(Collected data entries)
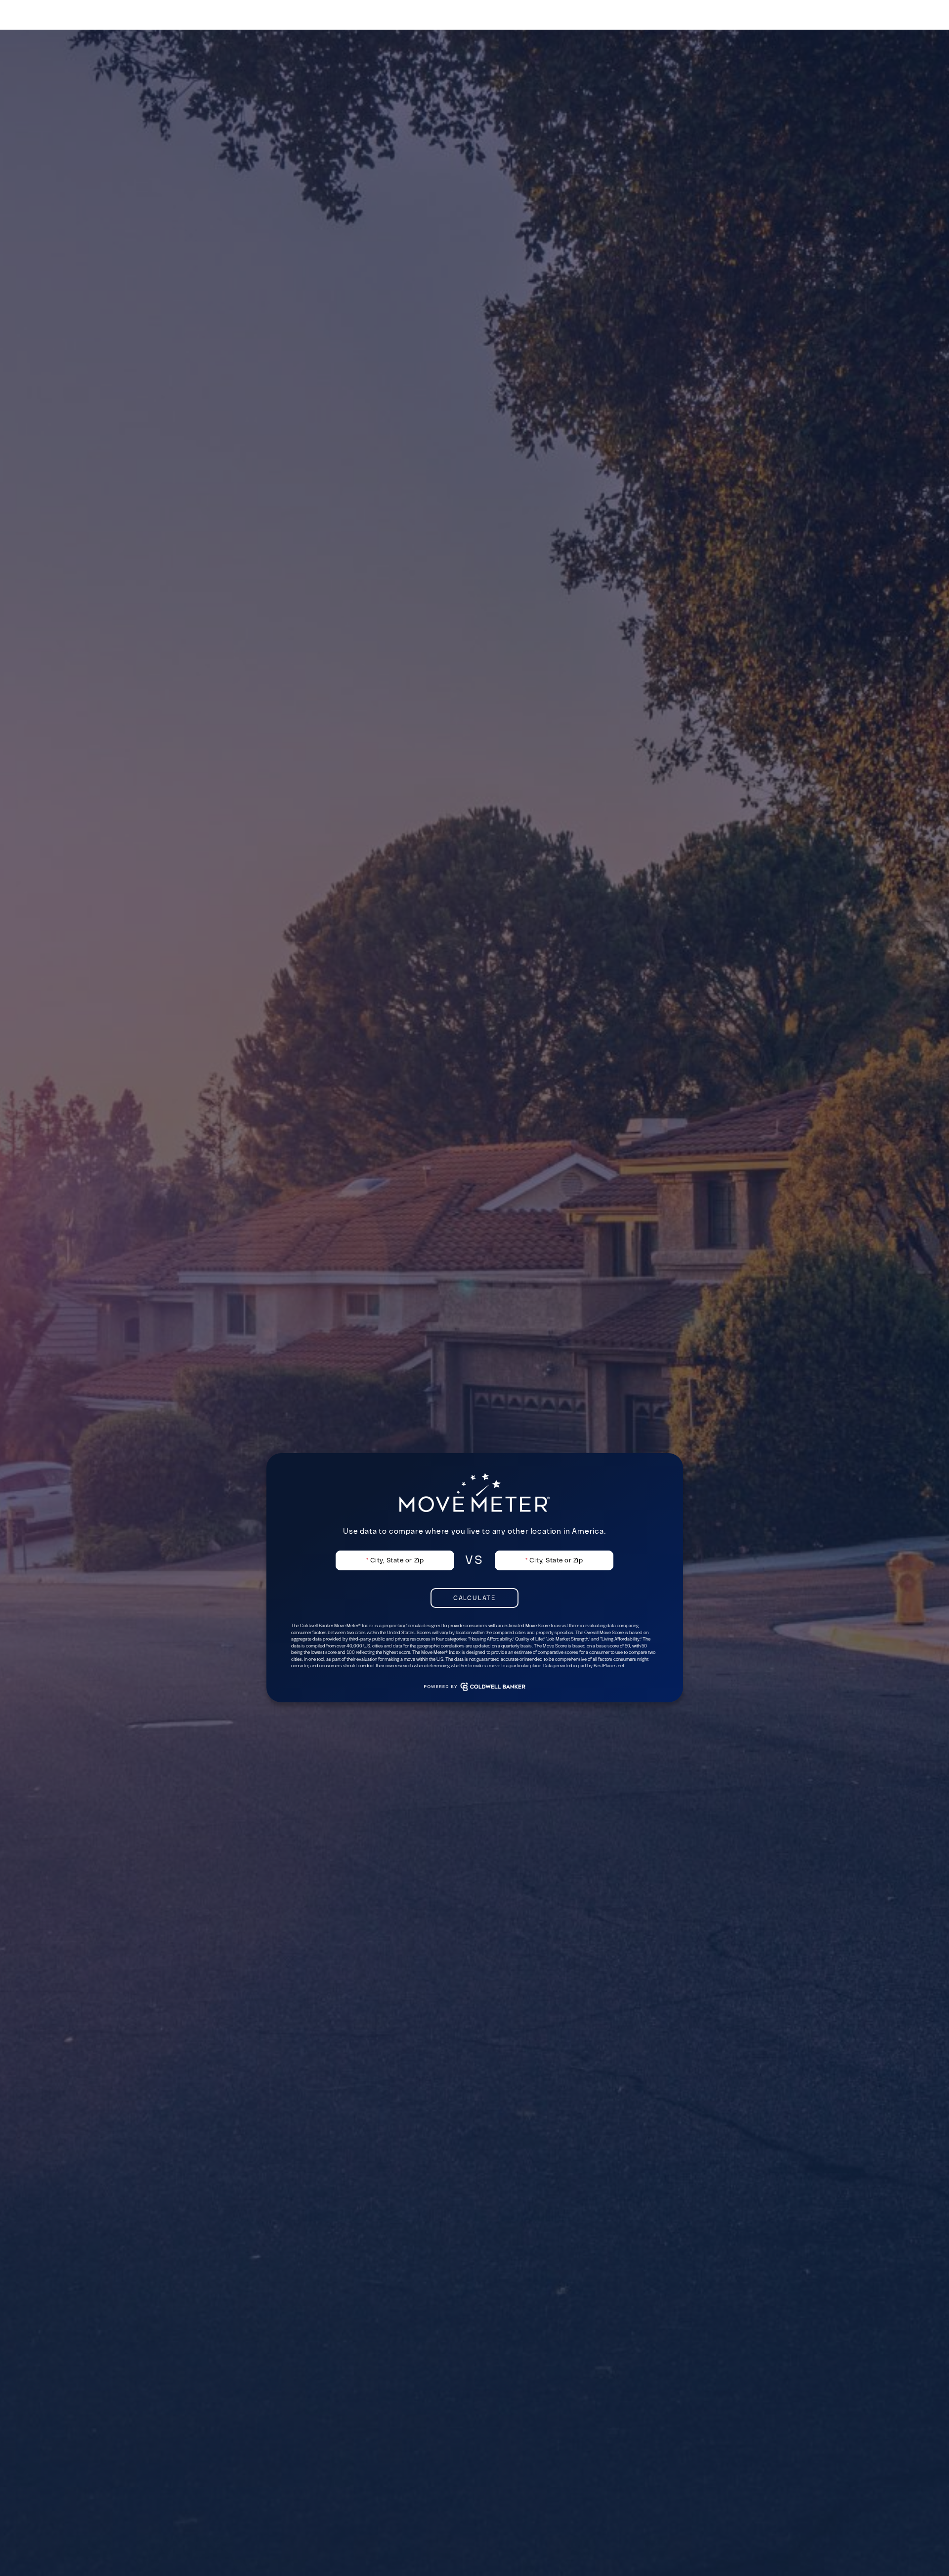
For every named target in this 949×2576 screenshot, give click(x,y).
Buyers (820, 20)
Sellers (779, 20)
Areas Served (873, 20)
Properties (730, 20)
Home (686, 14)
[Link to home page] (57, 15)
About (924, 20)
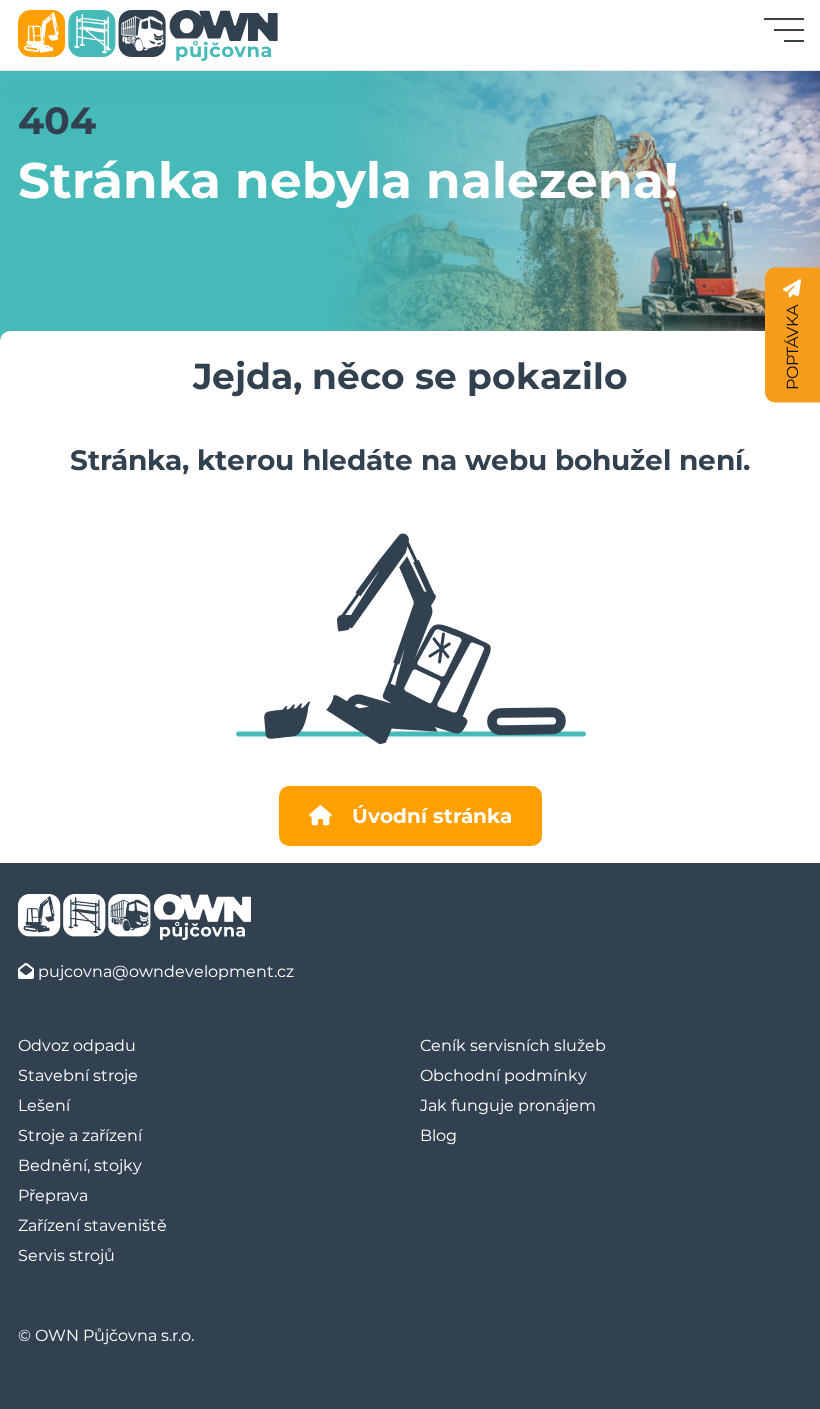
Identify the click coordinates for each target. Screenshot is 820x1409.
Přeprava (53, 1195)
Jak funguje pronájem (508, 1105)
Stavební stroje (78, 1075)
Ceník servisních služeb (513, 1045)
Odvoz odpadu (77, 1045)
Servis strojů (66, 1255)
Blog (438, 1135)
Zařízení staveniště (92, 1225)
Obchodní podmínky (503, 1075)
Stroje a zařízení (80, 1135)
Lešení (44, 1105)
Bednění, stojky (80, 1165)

▸ What the task asks
Start at the line containing "Buyers (820, 20)" above and stop at the line containing "Stavební stroje (78, 1075)". Output those lines exactly, both included, but none of the pictures.

▸ Answer section
Buyers (820, 20)
Sellers (779, 20)
Areas Served (873, 20)
Properties (730, 20)
Home (686, 14)
[Link to home page] (57, 15)
About (924, 20)
Identify the click coordinates for each target. Screenshot is 820x1409.
Přeprava (53, 1195)
Jak funguje pronájem (508, 1105)
Stavební stroje (78, 1075)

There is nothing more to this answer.